Le terme sokushinbutsu désigne la momification d’un moine à travers une pratique ascétique extrêmement rigoureuse jusqu’à sa mort. Dix-huit momies existent à travers le Japon, dont huit dans la seule préfecture de Yamagata. Explorons le mystère de ces momies japonaises, où de nombreuses questions restent sans réponses encore aujourd’hui.

Le sokushinbutsu et le culte du mont Yudono

Le terme de sokushinbutsu (即身仏) désigne littéralement le corps d’un moine qui est « devenu un bouddha de son vivant ». Le culte de ces cadavres momifiés, adorés comme des bouddhas, existe depuis le milieu du XIVe siècle. On dénombre aujourd’hui 18 sokushinbutsu conservés dans diverses régions du Japon.

Kôbô Daishi Kûkai (774-835), le fondateur de l’école bouddhiste Shingon, est un célèbre exemple de sokushinbutsu. Dans son mausolée, situé dans le okuno-in (temple reculé) du monastère du mont Kôya, les moines viennent lui servir des repas quotidiennement, considérant qu’il est encore vivant.

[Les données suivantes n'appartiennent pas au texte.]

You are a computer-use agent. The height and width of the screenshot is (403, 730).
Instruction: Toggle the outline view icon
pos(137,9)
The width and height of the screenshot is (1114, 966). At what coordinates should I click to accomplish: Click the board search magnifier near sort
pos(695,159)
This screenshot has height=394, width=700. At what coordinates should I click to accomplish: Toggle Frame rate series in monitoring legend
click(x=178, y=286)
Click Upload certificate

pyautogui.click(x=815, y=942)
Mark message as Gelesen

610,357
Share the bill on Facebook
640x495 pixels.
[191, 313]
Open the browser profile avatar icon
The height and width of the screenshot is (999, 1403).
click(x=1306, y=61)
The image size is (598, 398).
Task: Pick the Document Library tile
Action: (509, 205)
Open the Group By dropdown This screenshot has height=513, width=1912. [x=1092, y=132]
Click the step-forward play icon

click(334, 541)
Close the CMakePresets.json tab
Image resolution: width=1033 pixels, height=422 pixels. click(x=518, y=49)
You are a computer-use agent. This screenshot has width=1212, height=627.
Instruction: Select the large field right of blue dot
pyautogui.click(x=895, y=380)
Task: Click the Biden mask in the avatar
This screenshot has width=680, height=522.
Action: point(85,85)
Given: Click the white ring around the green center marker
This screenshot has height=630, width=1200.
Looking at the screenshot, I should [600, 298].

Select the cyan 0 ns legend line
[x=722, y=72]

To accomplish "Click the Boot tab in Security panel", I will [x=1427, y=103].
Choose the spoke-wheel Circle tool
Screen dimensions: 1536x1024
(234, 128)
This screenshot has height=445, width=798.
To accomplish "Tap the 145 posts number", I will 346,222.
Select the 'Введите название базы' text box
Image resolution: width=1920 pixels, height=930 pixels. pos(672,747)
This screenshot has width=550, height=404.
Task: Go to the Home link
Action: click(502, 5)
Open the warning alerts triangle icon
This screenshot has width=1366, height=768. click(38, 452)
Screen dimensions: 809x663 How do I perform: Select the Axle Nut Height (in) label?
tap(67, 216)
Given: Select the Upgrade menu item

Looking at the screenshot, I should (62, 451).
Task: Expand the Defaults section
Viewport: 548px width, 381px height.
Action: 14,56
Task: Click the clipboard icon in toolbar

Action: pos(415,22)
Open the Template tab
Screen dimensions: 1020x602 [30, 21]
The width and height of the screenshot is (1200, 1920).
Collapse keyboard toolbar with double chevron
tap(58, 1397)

En raison de ce contexte historique, la plupart des sokushinbutsu sont conservés dans des temples bouddhistes de l’école Shingon. Parmi eux, huit sont conservés dans la préfecture de Yamagata : six dans la région de Shônai, au pied des trois monts de Dewa (Gassan, Yudono et Haguro), et deux dans la région d’Okitama. Le fait que l’idéogramme 海 (kai) soit inclus dans le nom des sokushinbutsu est probablement dû au nom de Kûkai (空海). Il existe quatre autres momies dans la préfecture voisine de Niigata. Les préfectures de Fukushima, Ibaraki, Kanagawa, Nagano, Gifu et Kyoto en possèdent aussi une.

Temples conservant des sokushinbutsu dans la préfecture de Yamagata

Région de Shônai

Temple Nom du sokushinbutsu Année de consécration
Kaikô-ji Chûkai Shônin* 1755
Enmyôkai Shônin 1822
Nangaku-ji Tetsuryûkai Shônin 1881
Honmyô-ji Honmyôkai Shônin 1683
Chûren-ji Tetsumonkai Shônin 1829
Dainichibô Shinnyokai Shônin 1783

Région d’Okitama

Temple Nom du sokushinbutsu Année de consécration
Zôkô-in Kômyôkai Shônin 1854
Myôju-in Myôkai Shônin 1863

*Shônin : saint bouddhiste

Pendant l’époque d’Edo, les temples de Yamagata étaient d’importants lieux de culte du mont Yudono. Le shintai (objet qui abrite une divinité) du mont Yudono n’est pas la montagne elle-même, mais le rocher d’où jaillissent des onsen, les sources chaudes. Ce rocher, formé par les minéraux contenus dans l’eau, est appelé « dôme thermal » en raison de sa forme arrondie.

Les moines qui sont passés par ce processus de momification étaient appelés isse gyônin (ascète de toute une vie). Ils étaient des pratiquants de bas rang venus d’autres régions et non pas des villages environnants. La secte Shingon les envoyait au mont Yudono pour qu’ils se développent spirituellement. Ils partaient ensuite en mission dans tout le pays pour concurrencer l’école Tendai, une secte rivale. C’est ce contexte de confrontation qui a influencé la pratique du sokushinbutsu dans la région de Shônai pendant l’époque d’Edo.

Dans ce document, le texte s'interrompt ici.